_Dataset_
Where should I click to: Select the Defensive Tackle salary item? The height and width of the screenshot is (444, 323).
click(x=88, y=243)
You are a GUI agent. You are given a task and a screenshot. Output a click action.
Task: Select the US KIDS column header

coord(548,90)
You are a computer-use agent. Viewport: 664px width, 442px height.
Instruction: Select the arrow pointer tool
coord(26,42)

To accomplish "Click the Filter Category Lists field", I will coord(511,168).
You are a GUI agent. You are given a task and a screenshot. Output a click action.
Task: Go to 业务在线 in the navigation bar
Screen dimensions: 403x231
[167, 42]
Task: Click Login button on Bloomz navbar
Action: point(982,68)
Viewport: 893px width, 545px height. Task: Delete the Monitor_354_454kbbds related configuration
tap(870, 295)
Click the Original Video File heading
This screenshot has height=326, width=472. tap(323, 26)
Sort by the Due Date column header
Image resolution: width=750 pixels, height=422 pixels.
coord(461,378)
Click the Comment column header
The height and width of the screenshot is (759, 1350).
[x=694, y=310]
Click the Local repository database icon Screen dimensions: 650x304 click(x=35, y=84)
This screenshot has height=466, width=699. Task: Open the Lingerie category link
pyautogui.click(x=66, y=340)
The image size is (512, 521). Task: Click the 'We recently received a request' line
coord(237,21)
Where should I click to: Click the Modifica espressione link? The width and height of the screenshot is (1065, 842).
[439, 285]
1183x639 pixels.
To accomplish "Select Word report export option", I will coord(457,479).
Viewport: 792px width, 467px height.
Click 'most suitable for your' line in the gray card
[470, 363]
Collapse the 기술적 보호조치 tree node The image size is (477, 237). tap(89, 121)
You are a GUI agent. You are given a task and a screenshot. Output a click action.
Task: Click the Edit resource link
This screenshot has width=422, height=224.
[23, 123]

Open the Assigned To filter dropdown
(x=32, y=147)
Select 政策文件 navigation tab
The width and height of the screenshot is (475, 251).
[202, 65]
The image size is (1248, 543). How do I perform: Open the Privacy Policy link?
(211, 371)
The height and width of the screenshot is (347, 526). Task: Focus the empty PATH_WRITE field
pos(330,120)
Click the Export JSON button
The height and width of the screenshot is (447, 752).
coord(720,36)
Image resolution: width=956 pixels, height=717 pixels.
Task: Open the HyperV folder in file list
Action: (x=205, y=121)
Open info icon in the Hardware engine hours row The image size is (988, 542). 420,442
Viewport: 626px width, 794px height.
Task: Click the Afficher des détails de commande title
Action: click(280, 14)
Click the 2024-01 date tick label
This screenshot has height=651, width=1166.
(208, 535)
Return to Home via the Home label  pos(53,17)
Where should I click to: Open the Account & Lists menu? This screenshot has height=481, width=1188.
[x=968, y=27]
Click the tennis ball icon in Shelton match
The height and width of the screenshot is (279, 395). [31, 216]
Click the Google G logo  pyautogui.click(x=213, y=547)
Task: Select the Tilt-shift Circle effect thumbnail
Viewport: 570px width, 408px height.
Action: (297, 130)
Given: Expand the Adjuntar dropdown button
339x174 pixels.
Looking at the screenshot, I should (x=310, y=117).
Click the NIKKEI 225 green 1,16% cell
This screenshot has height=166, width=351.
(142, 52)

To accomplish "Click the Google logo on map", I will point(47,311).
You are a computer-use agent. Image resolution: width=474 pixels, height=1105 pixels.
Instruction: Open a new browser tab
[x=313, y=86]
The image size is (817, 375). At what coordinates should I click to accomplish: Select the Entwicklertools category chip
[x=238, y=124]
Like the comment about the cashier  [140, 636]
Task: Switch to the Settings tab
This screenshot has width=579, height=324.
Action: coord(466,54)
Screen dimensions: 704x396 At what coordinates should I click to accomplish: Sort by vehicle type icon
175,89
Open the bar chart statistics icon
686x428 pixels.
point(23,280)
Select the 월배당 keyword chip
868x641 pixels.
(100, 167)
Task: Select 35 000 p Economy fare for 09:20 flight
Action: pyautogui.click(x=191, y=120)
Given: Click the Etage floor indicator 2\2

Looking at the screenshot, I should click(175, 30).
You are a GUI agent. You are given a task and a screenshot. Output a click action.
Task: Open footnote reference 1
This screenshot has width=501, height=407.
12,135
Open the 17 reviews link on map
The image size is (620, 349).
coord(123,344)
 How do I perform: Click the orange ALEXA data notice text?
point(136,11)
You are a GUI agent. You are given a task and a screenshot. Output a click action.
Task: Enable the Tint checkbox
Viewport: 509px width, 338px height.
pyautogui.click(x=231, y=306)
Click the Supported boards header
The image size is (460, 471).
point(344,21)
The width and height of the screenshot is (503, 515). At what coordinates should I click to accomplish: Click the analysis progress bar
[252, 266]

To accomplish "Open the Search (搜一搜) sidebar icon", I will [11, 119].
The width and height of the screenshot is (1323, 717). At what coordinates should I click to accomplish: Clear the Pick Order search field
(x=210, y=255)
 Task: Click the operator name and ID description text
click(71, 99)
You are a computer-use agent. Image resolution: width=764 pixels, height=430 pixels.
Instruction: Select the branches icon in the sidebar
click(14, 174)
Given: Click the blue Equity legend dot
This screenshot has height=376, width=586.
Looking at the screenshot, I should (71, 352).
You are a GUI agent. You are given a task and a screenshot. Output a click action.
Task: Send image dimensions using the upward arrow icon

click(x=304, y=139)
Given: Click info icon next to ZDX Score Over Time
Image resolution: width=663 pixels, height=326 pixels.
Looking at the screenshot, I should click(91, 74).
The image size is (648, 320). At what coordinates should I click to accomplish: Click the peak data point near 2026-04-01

_Your task_
Restate the material exactly as given.

_Response_
Where should I click to: Select the Defensive Tackle salary item? The height and width of the screenshot is (444, 323).
click(x=88, y=243)
You are a GUI agent. You are given a task and a screenshot. Output a click action.
Task: Select the US KIDS column header

coord(548,90)
You are a computer-use agent. Viewport: 664px width, 442px height.
Instruction: Select the arrow pointer tool
coord(26,42)

To accomplish "Click the Filter Category Lists field", I will coord(511,168).
You are a GUI agent. You are given a task and a screenshot. Output a click action.
Task: Go to 业务在线 in the navigation bar
Screen dimensions: 403x231
[167, 42]
Task: Click Login button on Bloomz navbar
Action: point(982,68)
Viewport: 893px width, 545px height. Task: Delete the Monitor_354_454kbbds related configuration
tap(870, 295)
Click the Original Video File heading
This screenshot has height=326, width=472. tap(323, 26)
Sort by the Due Date column header
Image resolution: width=750 pixels, height=422 pixels.
coord(461,378)
Click the Comment column header
The height and width of the screenshot is (759, 1350).
[x=694, y=310]
Click the Local repository database icon Screen dimensions: 650x304 click(x=35, y=84)
This screenshot has height=466, width=699. Task: Open the Lingerie category link
pyautogui.click(x=66, y=340)
The image size is (512, 521). Task: Click the 'We recently received a request' line
coord(237,21)
Where should I click to: Click the Modifica espressione link? The width and height of the screenshot is (1065, 842).
[439, 285]
1183x639 pixels.
To accomplish "Select Word report export option", I will coord(457,479).
Viewport: 792px width, 467px height.
Click 'most suitable for your' line in the gray card
[470, 363]
Collapse the 기술적 보호조치 tree node The image size is (477, 237). tap(89, 121)
You are a GUI agent. You are given a task and a screenshot. Output a click action.
Task: Click the Edit resource link
This screenshot has width=422, height=224.
[23, 123]

Open the Assigned To filter dropdown
(x=32, y=147)
Select 政策文件 navigation tab
The width and height of the screenshot is (475, 251).
[202, 65]
The image size is (1248, 543). How do I perform: Open the Privacy Policy link?
(211, 371)
The height and width of the screenshot is (347, 526). Task: Focus the empty PATH_WRITE field
pos(330,120)
Click the Export JSON button
The height and width of the screenshot is (447, 752).
coord(720,36)
Image resolution: width=956 pixels, height=717 pixels.
Task: Open the HyperV folder in file list
Action: (x=205, y=121)
Open info icon in the Hardware engine hours row The image size is (988, 542). 420,442
Viewport: 626px width, 794px height.
Task: Click the Afficher des détails de commande title
Action: click(280, 14)
Click the 2024-01 date tick label
This screenshot has height=651, width=1166.
(208, 535)
Return to Home via the Home label  pos(53,17)
Where should I click to: Open the Account & Lists menu? This screenshot has height=481, width=1188.
[x=968, y=27]
Click the tennis ball icon in Shelton match
The height and width of the screenshot is (279, 395). [31, 216]
Click the Google G logo  pyautogui.click(x=213, y=547)
Task: Select the Tilt-shift Circle effect thumbnail
Viewport: 570px width, 408px height.
Action: (297, 130)
Given: Expand the Adjuntar dropdown button
339x174 pixels.
Looking at the screenshot, I should (x=310, y=117).
Click the NIKKEI 225 green 1,16% cell
This screenshot has height=166, width=351.
(142, 52)

To accomplish "Click the Google logo on map", I will point(47,311).
You are a computer-use agent. Image resolution: width=474 pixels, height=1105 pixels.
Instruction: Open a new browser tab
[x=313, y=86]
The image size is (817, 375). At what coordinates should I click to accomplish: Select the Entwicklertools category chip
[x=238, y=124]
Like the comment about the cashier  [140, 636]
Task: Switch to the Settings tab
This screenshot has width=579, height=324.
Action: coord(466,54)
Screen dimensions: 704x396 At what coordinates should I click to accomplish: Sort by vehicle type icon
175,89
Open the bar chart statistics icon
686x428 pixels.
point(23,280)
Select the 월배당 keyword chip
868x641 pixels.
(100, 167)
Task: Select 35 000 p Economy fare for 09:20 flight
Action: pyautogui.click(x=191, y=120)
Given: Click the Etage floor indicator 2\2

Looking at the screenshot, I should click(175, 30).
You are a GUI agent. You are given a task and a screenshot. Output a click action.
Task: Open footnote reference 1
This screenshot has width=501, height=407.
12,135
Open the 17 reviews link on map
The image size is (620, 349).
coord(123,344)
 How do I perform: Click the orange ALEXA data notice text?
point(136,11)
You are a GUI agent. You are given a task and a screenshot. Output a click action.
Task: Enable the Tint checkbox
Viewport: 509px width, 338px height.
pyautogui.click(x=231, y=306)
Click the Supported boards header
The image size is (460, 471).
point(344,21)
The width and height of the screenshot is (503, 515). At what coordinates should I click to accomplish: Click the analysis progress bar
[252, 266]

To accomplish "Open the Search (搜一搜) sidebar icon", I will [11, 119].
The width and height of the screenshot is (1323, 717). At what coordinates should I click to accomplish: Clear the Pick Order search field
(x=210, y=255)
 Task: Click the operator name and ID description text
click(71, 99)
You are a computer-use agent. Image resolution: width=764 pixels, height=430 pixels.
Instruction: Select the branches icon in the sidebar
click(14, 174)
Given: Click the blue Equity legend dot
This screenshot has height=376, width=586.
Looking at the screenshot, I should (71, 352).
You are a GUI agent. You are given a task and a screenshot. Output a click action.
Task: Send image dimensions using the upward arrow icon

click(x=304, y=139)
Given: Click info icon next to ZDX Score Over Time
Image resolution: width=663 pixels, height=326 pixels.
Looking at the screenshot, I should click(91, 74).
The image size is (648, 320). At what coordinates should I click to accomplish: Click the peak data point near 2026-04-01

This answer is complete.